2.3. Health measures

Health measures include self-rated health (SRH), cognitive function, and activities of daily living (ADL). SRH was measured by asking participants to indicate if their own health in general was excellent, good, fair, or poor for someone of their age. Cognitive function was dichotomised into no impairment and impairment groups, with cognitive impairment defined as having either a Mini-Mental State Examination score (Folstein, Folstein, & McHugh, 1975) of less than 26 or a study dementia diagnosis indicated by either the Geriatric Mental State - Automated Geriatric Examination for Computer-Assisted Taxonomy (Copeland, Dewey, & Saunders, 1991) algorithm or as assessed by a medically qualified member of the study team through review of participant and informant interviews, and interviewer vignettes (Matthews et al., 2013). Activities of daily living (Katz, 1983; Lawton & Brody, 1969) was classified into four groups (see Cognitive Function & Ageing Study, 2015(CFA, 2015)) (1) those with no activities of daily living (ADL) or instrumental activities of daily living (IADL) disability, (2) those with IADL disability only, (3) those with ADL and IADL disabilities, and (4) unclassified or missing. ADLs reflect basic care functions, including washing and dressing, whereas IADLs reflect activities needed to live independently, such as housework and shopping.

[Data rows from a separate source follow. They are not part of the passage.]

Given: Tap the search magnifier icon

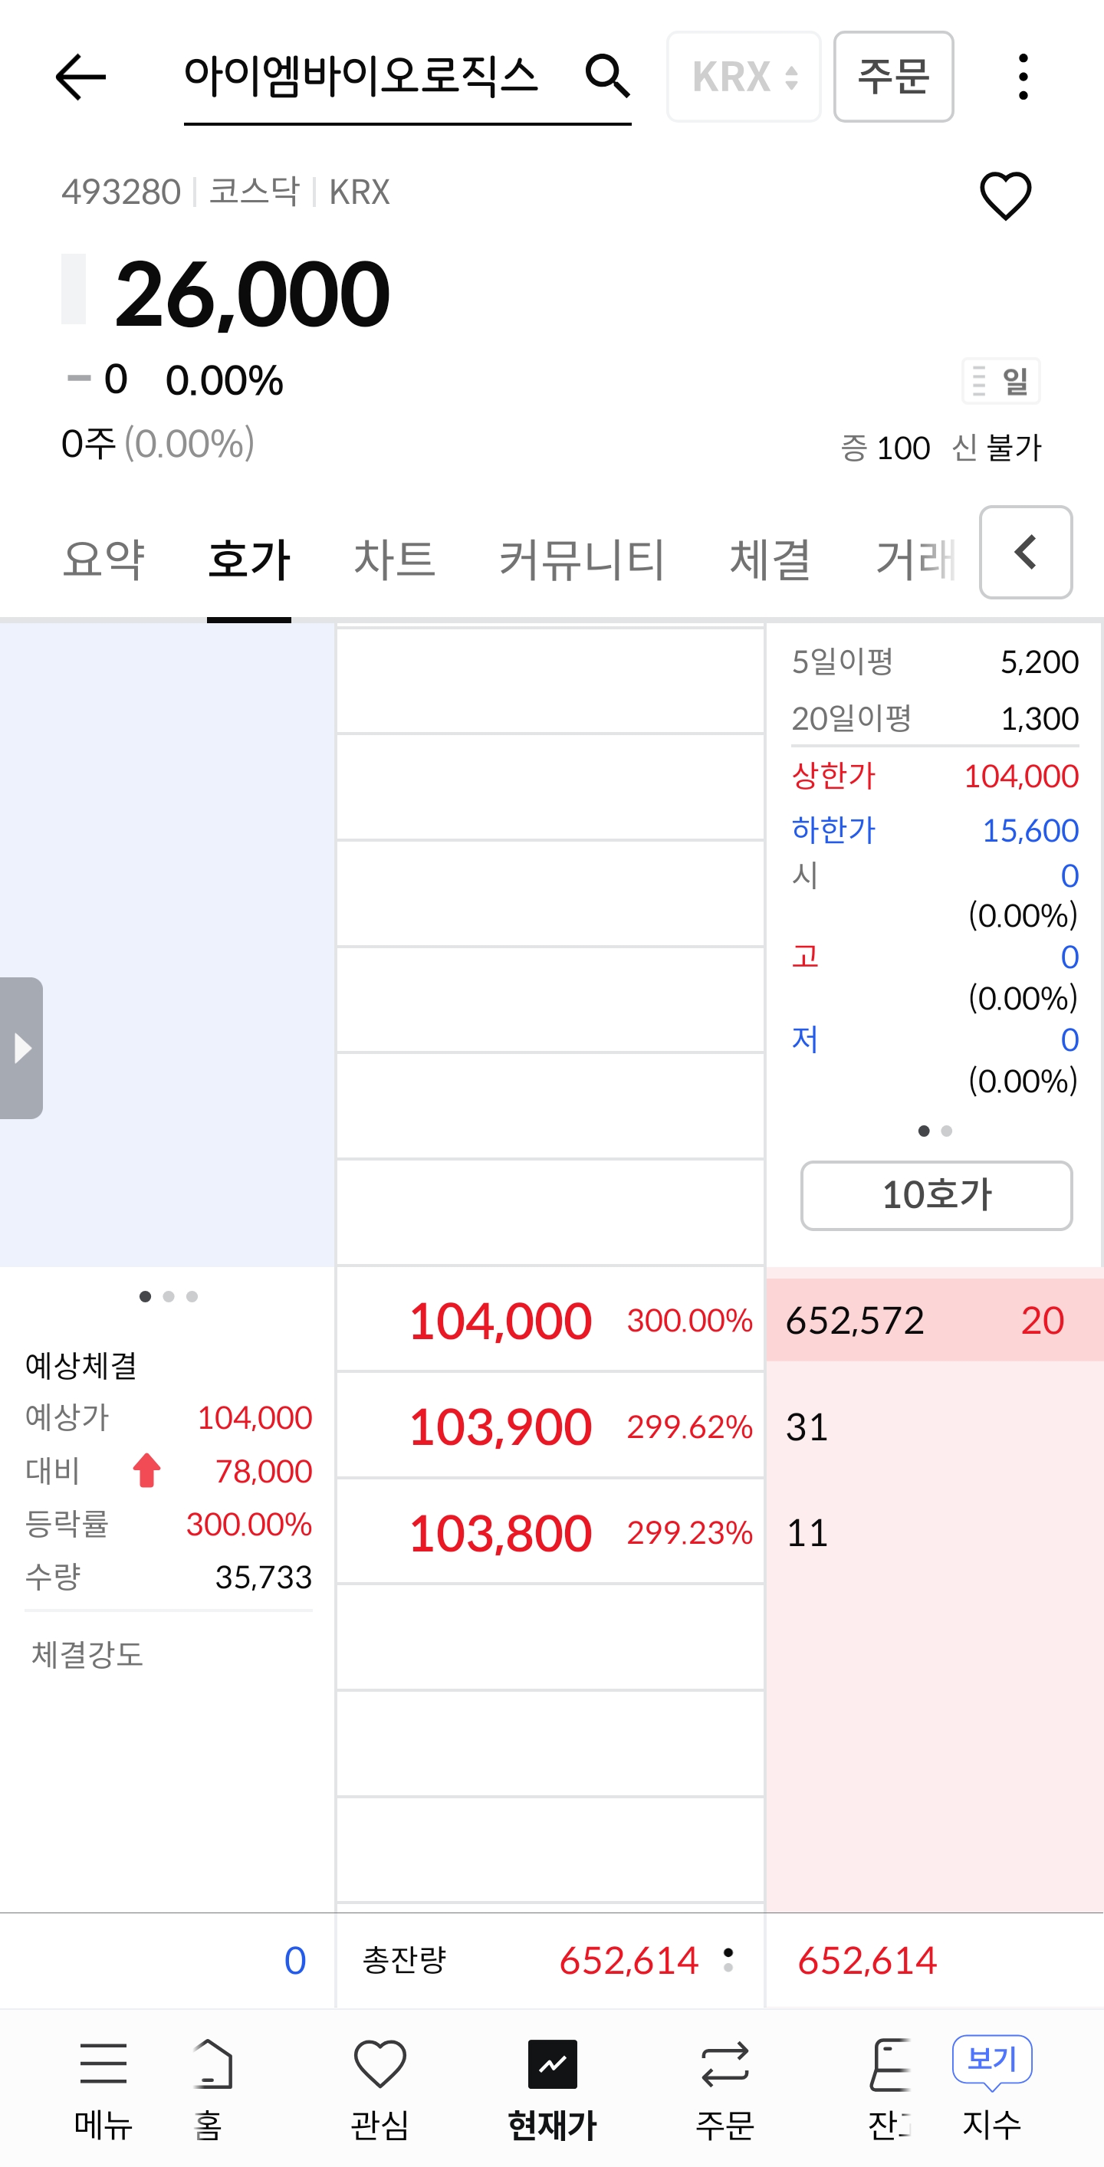Looking at the screenshot, I should 607,77.
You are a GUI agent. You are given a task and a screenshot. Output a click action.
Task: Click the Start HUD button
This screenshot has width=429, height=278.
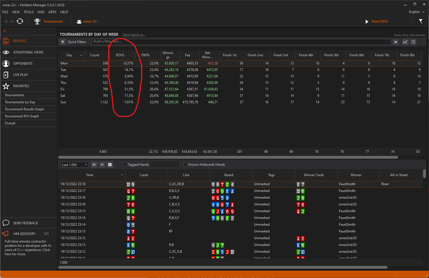click(377, 21)
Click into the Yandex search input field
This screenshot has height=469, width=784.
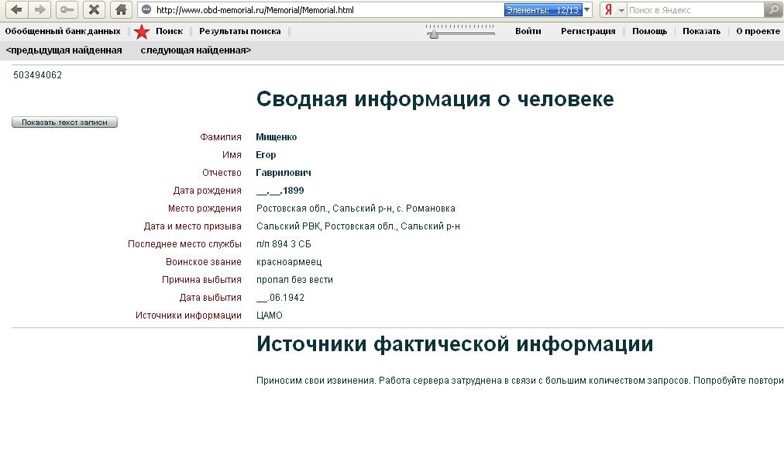click(x=693, y=10)
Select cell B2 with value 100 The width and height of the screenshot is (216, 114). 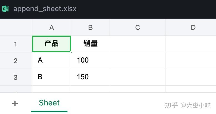(x=91, y=60)
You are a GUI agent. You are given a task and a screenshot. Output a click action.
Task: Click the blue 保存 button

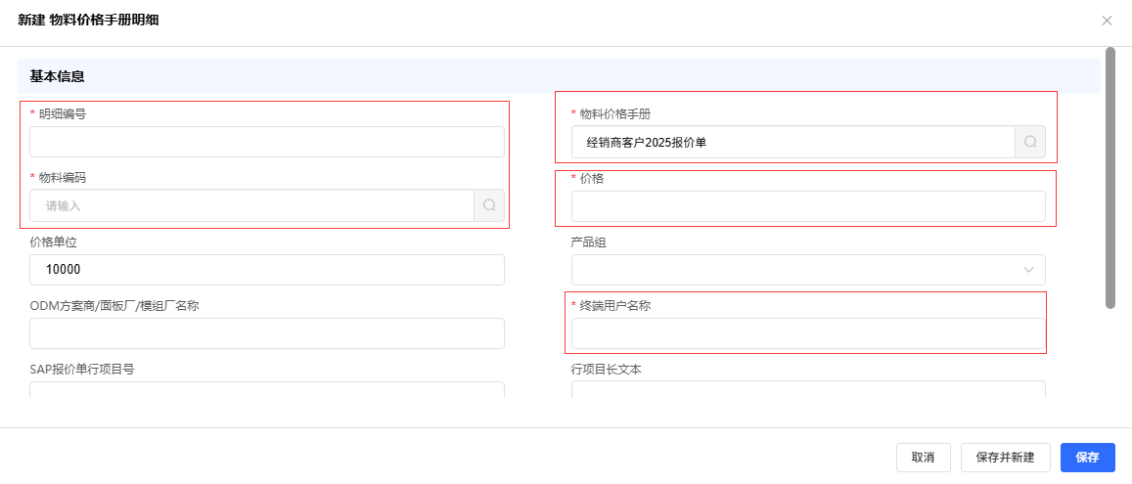[1087, 458]
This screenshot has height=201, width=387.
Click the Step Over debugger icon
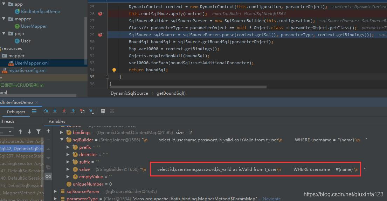46,111
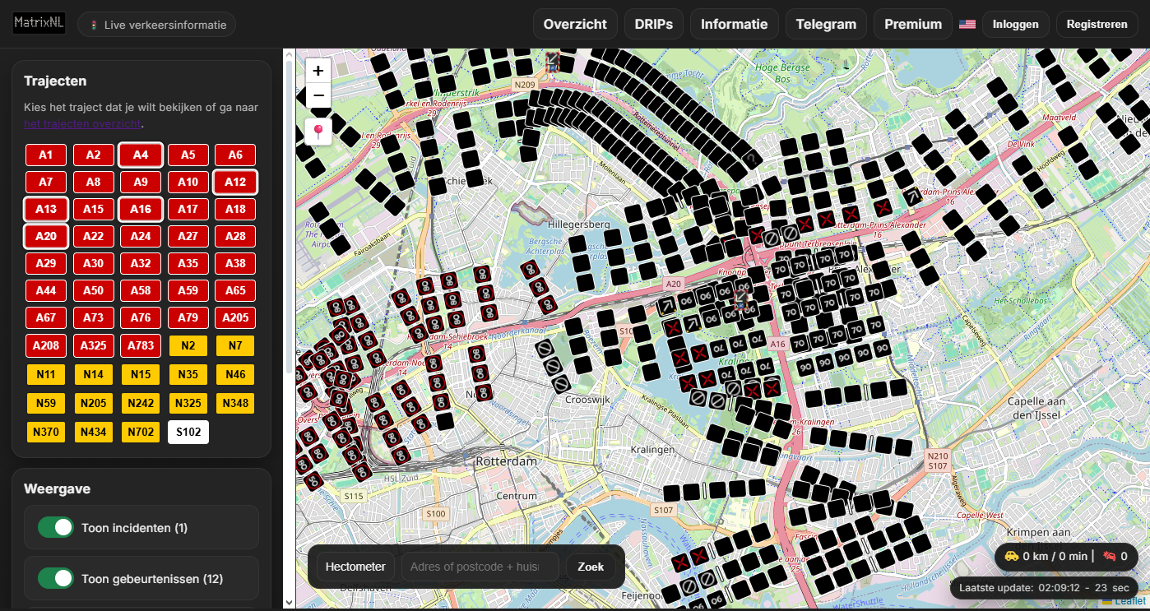Toggle the Toon incidenten switch
Image resolution: width=1150 pixels, height=611 pixels.
coord(56,527)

2.4. Covariates and modifiers

Covariates and modifier variables were divided into three groups: demographics, social connection, and environment. Demographic variables included age, sex, and National Statistics Socio-economic classification (NS-SEC8). NS-SEC8 classification includes higher managerial, administrative & professional; lower managerial, administrative & professional; intermediate occupations; small employers and own account workers; lower supervisory and technical occupations; semi-routine occupations; routine occupations; never worked and long-term unemployed (Office for National Statistics, 2016).

Social connection variables include marital status (married/cohabitating, single, widowed, or divorced/separated); accommodation type, categorised as either living in accommodation with assistance (defined as living in a granny flat, warden controlled flat, care home, or long stay hospital) or without assistance; household composition (living alone, or living with others); and social engagement, measured by the Lubben Social Network Scale – 6 (Lubben, 1988; Lubben et al., 2006), a scale of 0–30 with lower scores indicating higher levels of isolation.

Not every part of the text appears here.